TEXTE FOURNI:
***

Après une apparition au Festival de Berlin en 2024, le premier long-métrage de Qiu Yang, Some Rain Must Fall, fait une incursion discrète en salles, au Cinéma du Panthéon à Paris, depuis le 26 mars 2025. Réalisateur de plusieurs courts-métrages stimulants dans les années 2010, le jeune artiste chinois s’inscrit dans le cinéma d’auteur de sa génération à travers une œuvre sèche et sombre, dans laquelle son héroïne révèle peu à peu la lumière en elle derrière son visage épuisé.
Femme au foyer de 40 ans, Cai a perdu la notion de qui elle est et de ce qu’elle veut devenir. Lors d’un match de basketball de sa fille, elle blesse accidentellement une femme âgée. Cet événement apparemment anodin devient le catalyseur d’une vie qui bascule, alors que des événements du passé refont surface et qu’elle se dirige vers un avenir inconnu.
Some Rain Must Fall est un héritier de cette longue lignée de films d’auteur chinois, qui depuis la Cinquième génération des années 1980, dresse le portrait de Chinois malmenés, par l’État, leurs voisins, ou tout simplement les aléas malheureux de la vie qui s’acharnent de manière particulièrement accentuée. Si Vivre ! de Zhang Yimou (1994) en est l’éminent représentant dans le versant classique du cinéma chinois, on peut poser un jalon plus contemporain avec le polar Une Pluie sans fin de Dong Yue en 2018 (la pluie, encore elle). Dès lors, tout un courant de films urbains voit le jour pour témoigner d’une grisaille qui couvre le ciel des grandes et moyennes villes chinoises, et où se succèdent une série d’évènements dramatiques pour les héroïnes et héros de films concernés. En 2019, il y a eu An Elephant Sitting Still et Le Lac aux oies sauvages, en 2021, Are You Lonesome Tonight?, en 2023, Only the River Flows, et c’est sans compter les nombreuses occurrences aperçues de manière plus limitées en festival (Within, Absence, etc).

***

INFORMATIONS:

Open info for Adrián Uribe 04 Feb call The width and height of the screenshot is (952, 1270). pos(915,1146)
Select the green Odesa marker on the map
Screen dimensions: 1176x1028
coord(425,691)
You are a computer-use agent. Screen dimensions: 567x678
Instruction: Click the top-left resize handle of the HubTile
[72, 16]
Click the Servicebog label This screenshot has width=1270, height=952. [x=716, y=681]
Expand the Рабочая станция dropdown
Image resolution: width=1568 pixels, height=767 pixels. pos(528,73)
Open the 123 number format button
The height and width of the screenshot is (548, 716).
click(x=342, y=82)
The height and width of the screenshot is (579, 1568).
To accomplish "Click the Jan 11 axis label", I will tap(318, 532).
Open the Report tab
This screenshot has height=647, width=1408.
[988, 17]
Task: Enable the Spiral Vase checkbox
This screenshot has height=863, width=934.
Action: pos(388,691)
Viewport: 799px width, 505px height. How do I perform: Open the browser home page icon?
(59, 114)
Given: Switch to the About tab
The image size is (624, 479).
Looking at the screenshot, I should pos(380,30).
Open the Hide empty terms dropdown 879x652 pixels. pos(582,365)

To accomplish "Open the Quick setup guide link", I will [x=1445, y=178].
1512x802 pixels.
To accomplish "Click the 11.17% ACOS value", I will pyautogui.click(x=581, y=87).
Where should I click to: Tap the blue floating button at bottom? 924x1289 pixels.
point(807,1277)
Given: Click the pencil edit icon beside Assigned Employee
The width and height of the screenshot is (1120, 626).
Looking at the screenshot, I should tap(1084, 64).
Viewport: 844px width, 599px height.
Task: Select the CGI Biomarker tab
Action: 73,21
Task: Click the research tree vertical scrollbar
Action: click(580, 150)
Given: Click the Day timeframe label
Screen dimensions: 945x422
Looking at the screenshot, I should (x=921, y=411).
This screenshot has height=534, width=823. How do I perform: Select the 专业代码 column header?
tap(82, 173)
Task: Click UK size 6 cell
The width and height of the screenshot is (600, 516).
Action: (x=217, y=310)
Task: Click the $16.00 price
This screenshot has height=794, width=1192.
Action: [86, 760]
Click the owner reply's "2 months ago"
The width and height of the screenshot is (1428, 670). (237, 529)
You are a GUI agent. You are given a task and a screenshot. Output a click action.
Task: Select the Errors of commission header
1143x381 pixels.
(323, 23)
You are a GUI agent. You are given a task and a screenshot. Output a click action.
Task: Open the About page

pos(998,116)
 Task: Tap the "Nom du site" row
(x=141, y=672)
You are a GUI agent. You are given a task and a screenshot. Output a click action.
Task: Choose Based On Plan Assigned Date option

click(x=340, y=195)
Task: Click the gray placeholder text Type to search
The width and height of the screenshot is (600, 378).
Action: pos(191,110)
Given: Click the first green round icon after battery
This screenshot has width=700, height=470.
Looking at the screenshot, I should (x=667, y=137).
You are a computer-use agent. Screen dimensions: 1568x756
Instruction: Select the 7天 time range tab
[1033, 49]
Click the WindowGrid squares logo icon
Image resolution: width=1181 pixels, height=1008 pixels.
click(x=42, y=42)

***

SÉRIE DE TÂCHES:
(A) Réécrivez le passage de l'article sur Some Rain Must Fall allant de "Femme au foyer" jusqu'à "un avenir inconnu." inclus, en remplaçant "basketball" par "handball".
(B) Dans l'article sur Some Rain Must Fall, dans quelle salle parisienne le film est-il projeté depuis le 26 mars 2025 ?
(C) Rédigez, s'il vous plaît, la suite de l'article sur Some Rain Must Fall à partir de sa dernière phrase.

RÉPONSES DANS L'ORDRE:
(A)
Femme au foyer de 40 ans, Cai a perdu la notion de qui elle est et de ce qu’elle veut devenir. Lors d’un match de handball de sa fille, elle blesse accidentellement une femme âgée. Cet événement apparemment anodin devient le catalyseur d’une vie qui bascule, alors que des événements du passé refont surface et qu’elle se dirige vers un avenir inconnu.

(B) Au Cinéma du Panthéon.

(C)
Qiu Yang focalise la quasi-entièreté du film sur le visage buriné et impassible de son héroïne, légèrement fébrile en cas de moments de stress, comme lorsqu’elle heurte cette vieille dame avec un ballon ou bien lorsque sa fille la questionne sur un élément de son passé. Régulièrement, l’accès à l’image pour le spectateur est encombré par des éléments de décors floutés, qui viennent surligner l’inconfort dans lequel se situe cette mère de famille en instance de divorce, où chaque séquence décrite dans le film est une épreuve pour elle, un coup dur tantôt causé par un évènement aléatoire, tantôt par la toxicité classique de l’entourage familial dans ce type de films chinois continentaux.
Arrivant donc dans une vague éprouvée de ce genre d’œuvres, Some Rain Must Fall peut sonner comme une occurrence de plus, dans une narration qui veut étouffer son personnage. Pourtant, à bien des égards, le film de Qiu Yang réussi le développement de Cai, tout comme il aura su, in fine, installer une ambiance moite et inconfortable, que le choix de Cai parviendra à éclaircir. La scène qui donne son titre au film, une légère averse lorsque deux personnages qui se connaissent bien achèvent de se séparer, a quelque chose de réconfortant, un réconfort dont on aura mesuré à quel point il a aura été difficile à obtenir. C’est par ces petites touches de mise en scène atmosphérique que le film atteint son but, celui de provoquer une sensation dans le cœur des spectateurs.
Maxime Bauer.
Some Rain Must Fall de Qiu Yang. Chine. 2024. En salles le 25/03/2025.